Das passiert seit einem Jahr ganz intensiv. Aber es gibt dieses bewusste, permanente Störfeuer von Ärztekammer-Funktionären, denen es nicht darum geht, dass es eine sachgerechte Lösung gibt. Das führt zu Verunsicherung und Verwirrung unter den Ärzten.
Nun will die Ärztekammer erste Kampfmaßnahmen beschließen. Was werden Sie den Ärzten anbieten, um doch noch einen Streik zu verhindern?
Der KAV hat den klaren Auftrag, sich genau daran zu halten, was vereinbart wurde. Das heißt: Jede einzelne Abteilung muss bei der Umsetzung der Maßnahmen ganz individuell angeschaut werden. Es soll hier nicht mit dem Rasenmäher drübergefahren, sondern jede Änderung der Nachtarbeit genau geprüft werden. Nur dort sollen Maßnahmen gesetzt werden, wo das auch geht. Deshalb dauert die Umsetzung auch so lange. An der Grundvereinbarung ist aber nicht zu rütteln.
Heißt das, Sie nehmen einen Streik in Kauf?
Ich gehe davon aus, dass der KAV den Pakt gemäß der Vereinbarung umsetzt. Wenn das der Fall ist, besteht keine Notwendigkeit für einen Streik. Ich kann nur an die Ärztekammer appellieren, dass sie ihrer gesellschaftlichen Verantwortung gerecht wird.
Die Kammer kritisiert auch, dass sich im Zuge der Umstrukturierung die Versorgung verschlechtert hat, sich etwa die Wartezeiten verlängert haben.
Natürlich haben wir Bereiche mit Wartezeiten. Nur der Zusammenhang, der hier gebildet wird, ist geradezu skurril. Wenn ich aus den Nachtstunden Arbeitsstunden wegnehme und sie in den Tag verlege, dann ist das eben genau eine Maßnahme, um Wartezeiten zu verkürzen. Umso unverständlicher ist es, dass das Gegenteil behauptet wird.
Themenwechsel: In Ihre Zuständigkeit fällt auch die Versorgung von Flüchtlingen. Minister Kurz forderte zuletzt verpflichtende Ein-Euro-Jobs für arbeitslose Asylberechtigte. Ist das für Sie vorstellbar?
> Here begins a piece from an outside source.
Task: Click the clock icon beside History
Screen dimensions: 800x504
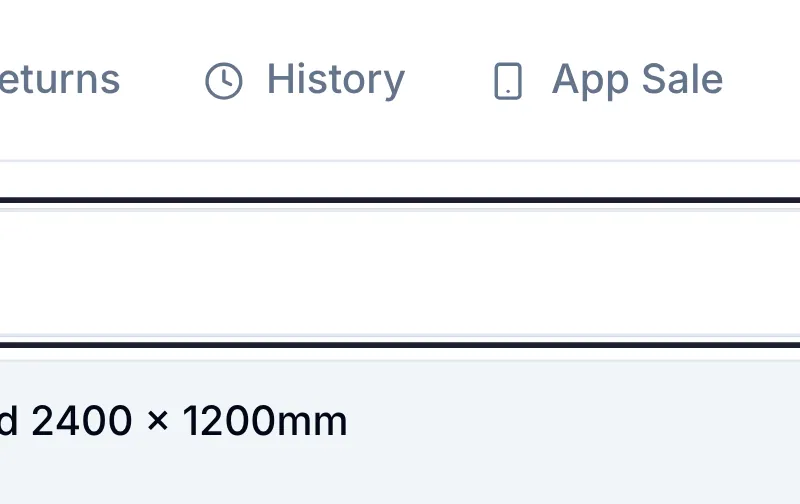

Wichtiger ist, dass die Menschen vom ersten Tag ihres Verfahrens an Deutschkurse und Integrationsmaßnahmen erhalten, wenn die Aussicht auf Asyl positiv ist. Man muss aufpassen, dass wir hier nicht Lohndumping betreiben und im Niedriglohnbereich Arbeitsplätze vernichten. Sinnvoll wäre es, solche Vorschläge zu verschriftlichen und zu durchdenken. Stattdessen kommt jetzt jeden Tag eine Luftblase nach der anderen.
Es zeichnet sich keine Lösung für eine gerechtere Verteilung der Flüchtlinge ab. Wie wollen Sie verhindern, dass Wien weiter die finanzielle Hauptlast in der Betreuung trägt?
Auch hier geht es um ausreichende, flächendeckende Integrationsangebote ab dem ersten Tag im Asylverfahren. Wenn es diese Angebote nicht nur in den Großstädten gibt, ergibt sich daraus, dass der Zuzug geringer wird. Natürlich kostet das den Gemeinden und Ländern mehr Geld. Aber auch der Bund muss sich finanziell stärker beteiligen. Wenn es diese Integrationsangebote flächendeckend gibt, dann bin ich auch dafür, dass es eine Wohnsitzauflage gibt.